宮城県北部の石巻。

目指すは慶長使節船サン·ファンバウディスタ号の停泊所へ。





今から400年前、中央江戸幕府ではなく、東北の一地方·伊達藩が外交を目的に、実に7年間に渡る大航海を果たしたのは驚嘆する。



目指すはヨーロッパ

伊達政宗の名を受け、支倉常長率いる約180人の使節を乗せたサン·ファン·バウディスタ号は、1613年10月、月浦(つきのうら)を出帆。


幕府には隠密で伊達藩独自による欧州派遣と思われがちだが、事実わたくしの小学校時代は授業で伊達藩独自によるものと教わった記憶がある。


だが、幕府役人10名や全国から募った商人たちも乗船していたこと。


そして、スペイン人船長のセバスティアン·ビスカイノは、時の将軍徳川家康と知己の仲であることから上述の説は覆された。

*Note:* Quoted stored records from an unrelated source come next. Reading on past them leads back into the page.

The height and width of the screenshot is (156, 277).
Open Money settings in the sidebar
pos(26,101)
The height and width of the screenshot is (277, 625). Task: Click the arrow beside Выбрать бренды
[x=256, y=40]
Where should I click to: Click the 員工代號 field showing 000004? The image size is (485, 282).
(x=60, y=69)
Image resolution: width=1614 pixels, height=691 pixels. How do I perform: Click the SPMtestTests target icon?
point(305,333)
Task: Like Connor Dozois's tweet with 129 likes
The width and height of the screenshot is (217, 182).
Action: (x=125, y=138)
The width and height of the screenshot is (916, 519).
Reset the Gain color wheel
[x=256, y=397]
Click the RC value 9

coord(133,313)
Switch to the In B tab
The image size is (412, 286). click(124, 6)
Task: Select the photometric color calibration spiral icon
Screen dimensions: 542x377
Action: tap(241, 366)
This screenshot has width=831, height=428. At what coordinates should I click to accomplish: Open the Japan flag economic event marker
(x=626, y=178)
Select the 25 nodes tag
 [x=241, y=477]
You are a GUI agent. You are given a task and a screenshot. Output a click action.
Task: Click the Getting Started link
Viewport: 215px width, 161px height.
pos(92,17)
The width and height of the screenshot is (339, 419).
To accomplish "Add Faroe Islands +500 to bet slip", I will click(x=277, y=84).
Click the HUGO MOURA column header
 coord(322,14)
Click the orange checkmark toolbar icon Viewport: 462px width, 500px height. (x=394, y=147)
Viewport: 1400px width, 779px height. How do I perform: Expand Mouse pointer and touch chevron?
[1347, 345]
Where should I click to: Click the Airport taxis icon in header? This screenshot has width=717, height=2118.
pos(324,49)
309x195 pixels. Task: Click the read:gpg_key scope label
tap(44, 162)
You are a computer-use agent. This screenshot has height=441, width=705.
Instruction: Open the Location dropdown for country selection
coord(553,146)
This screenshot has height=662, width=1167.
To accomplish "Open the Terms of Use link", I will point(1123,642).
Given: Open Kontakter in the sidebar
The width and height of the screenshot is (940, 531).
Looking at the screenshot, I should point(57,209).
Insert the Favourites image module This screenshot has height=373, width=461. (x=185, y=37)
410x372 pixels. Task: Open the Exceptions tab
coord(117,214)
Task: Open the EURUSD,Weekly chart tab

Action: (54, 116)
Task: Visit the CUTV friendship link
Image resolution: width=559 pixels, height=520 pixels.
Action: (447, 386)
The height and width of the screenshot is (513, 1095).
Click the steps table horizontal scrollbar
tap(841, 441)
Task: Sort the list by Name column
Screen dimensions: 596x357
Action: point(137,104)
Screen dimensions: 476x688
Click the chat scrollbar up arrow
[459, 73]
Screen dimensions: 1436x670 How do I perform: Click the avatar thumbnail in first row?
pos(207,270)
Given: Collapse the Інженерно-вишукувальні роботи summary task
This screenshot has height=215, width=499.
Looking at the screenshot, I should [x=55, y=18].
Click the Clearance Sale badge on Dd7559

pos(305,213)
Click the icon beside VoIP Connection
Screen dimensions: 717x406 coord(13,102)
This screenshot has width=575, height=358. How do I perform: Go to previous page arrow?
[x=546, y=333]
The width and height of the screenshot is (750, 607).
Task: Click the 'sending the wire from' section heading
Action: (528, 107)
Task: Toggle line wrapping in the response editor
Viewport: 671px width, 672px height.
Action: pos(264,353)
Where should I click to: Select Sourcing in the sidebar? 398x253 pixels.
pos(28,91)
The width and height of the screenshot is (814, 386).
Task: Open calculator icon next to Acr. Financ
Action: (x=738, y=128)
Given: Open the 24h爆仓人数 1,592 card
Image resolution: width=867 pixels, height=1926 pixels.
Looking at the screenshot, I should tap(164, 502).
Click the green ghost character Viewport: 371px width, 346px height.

使節団一行はメキシコ、キューバ、スペイン、イタリアを歴訪。

スペイン滞在中、常長は修道院でカトリックの洗礼を受ける。

改宗した理由は、その後の交渉を有利に進めるため。純粋に信仰心から。と、諸説あるが、常長の胸の内は、その両方にあったと思う。

常長は粉骨砕身交渉にあたったが、幕府のキリシタン弾圧と鎖国政策が交渉国にも伝わっており、何ひとつ成果を上げることができないまま、一行は1620年9月、7年ぶりに帰国した。


岩倉具視らを勇気づける

明治に入り、岩倉使節団は欧州歴訪で常長が遺した文書を目の当たりにし、自分たちより遥か250年前、事を成し遂げようとしていた先人たちの足跡に大いに勇気づけられたという。


1993年復元されたサン·ファン·バウディスタ号。老朽化が進み、残念ながら現在船内見学は不可。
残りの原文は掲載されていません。